The 5th floor hallway is quiet this time of night. Either everyone's out or everyone's in. Considering it's Saturday, most are probably out. So when a knock comes at the door, it doesn't take Sutton long to wander over and pull it open. "Hey." The lady of the house wears a pair of shorts and a tee, similar to what she wore to the bar the other night. Actually, it might be the same outfit. Yup, blue shorts. Yup, old paint-stained Seattle FD tee.

Sutton leaves the door to hang open, and lets Carver do his own walking inside and closing it. "Come in," she says, her back to him as she turns to head into the kitchen. "Red wine or whiskey?" She already left a pair of white plates on the low, long coffee table in front of a dove-grey couch. "Have a seat. Make yourself at home."

Unit 503, Bayside is a bright, spacious apartment is sleekly furnished with modern, brushed steel fixtures and appliances. Blond hardwood floors are newly varnished, and the walls are painted a pure, cool-toned white. Dove-grey upholstered furniture provides a seating nook, with couch, two chairs, and a long, heavy coffee table. A flat screen is mounted on the wall, framed on either side by black and white photos of foggy forests at night, long exposures giving them a dreamlike quality. The living room is lit by recessed lighting and, at night, the large windows facing the ocean provide a beautiful, moonlit view, diaphanous sheers billowing in a slight breeze when the sliding glass door is left cracked open, like tonight.

The evening air is pleasantly warm on this spring night.

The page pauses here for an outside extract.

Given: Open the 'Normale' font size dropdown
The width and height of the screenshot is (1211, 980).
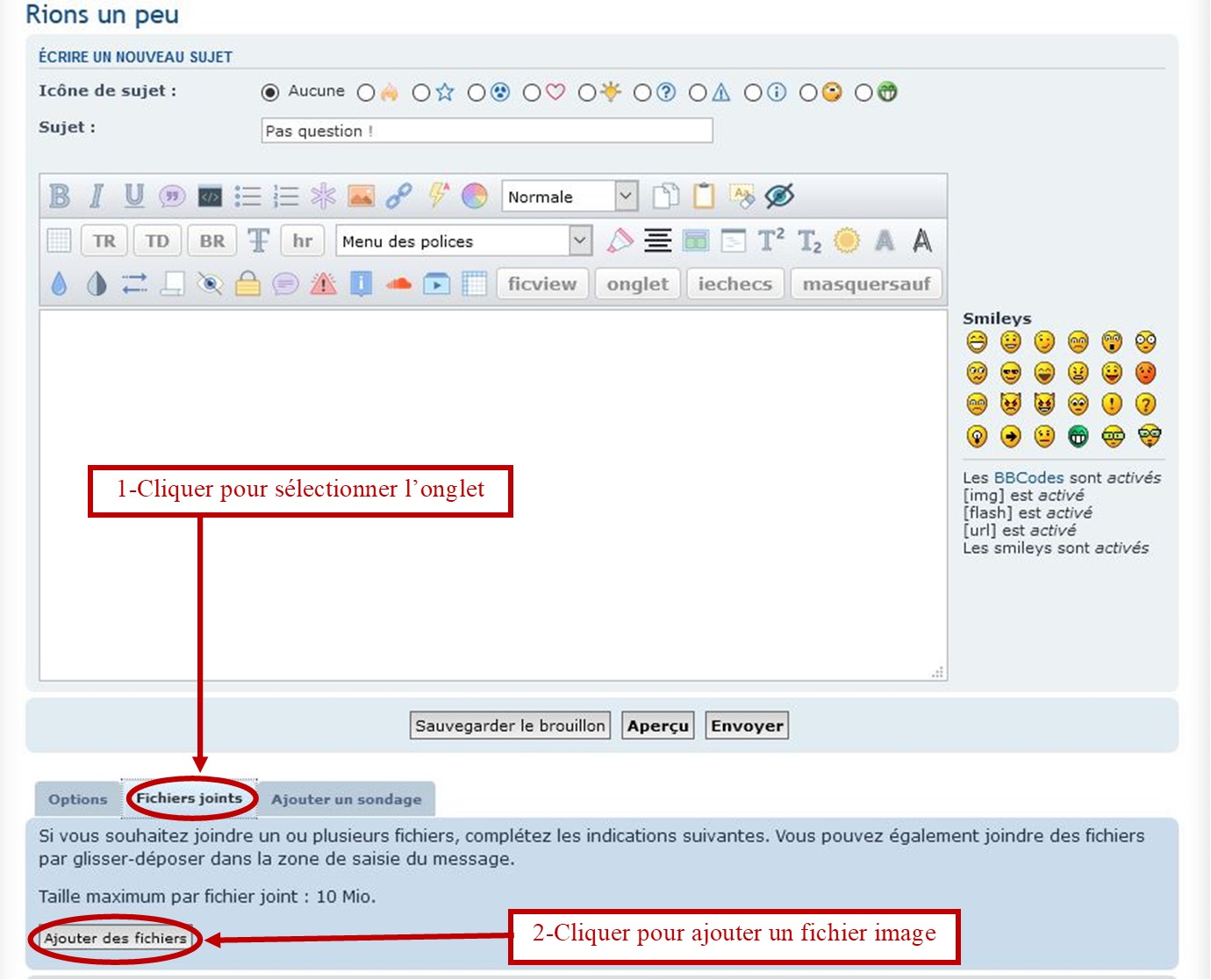Looking at the screenshot, I should 570,197.
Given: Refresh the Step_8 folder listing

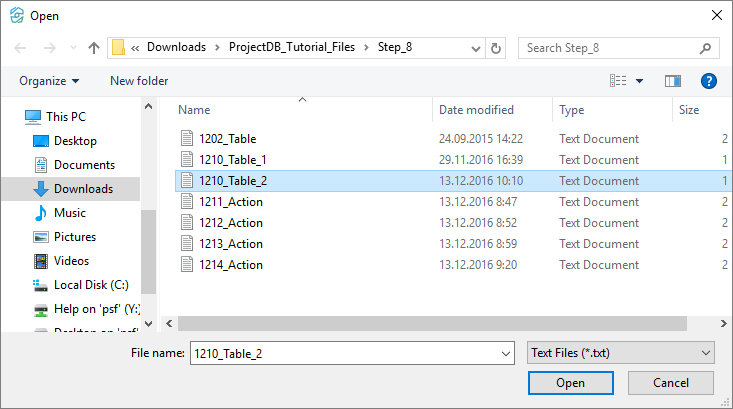Looking at the screenshot, I should 496,47.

A few stray clouds dance across an otherwise clear sky, chased by light breezes.

Even once he's reached the door to 503, Carver's still a little reeling. Possibly from the night and day he's had, but really it's largely the fact that the doorman actually let him pass. You know how it is, people say they'll let the staff know you're coming, but then you end up climbing in through a window anyway. At least, that's how it usually goes. The fact he gets to knock? Nigh unbelievable.

It must be to do with the cleaned up suit. Hell, it even looks like the coat's had a wash. He must have found a laundromat.

Or the deep blue box he has tucked under an arm. It's even got a ribbon tied around it, and definitely looks large enough to be holding Cake.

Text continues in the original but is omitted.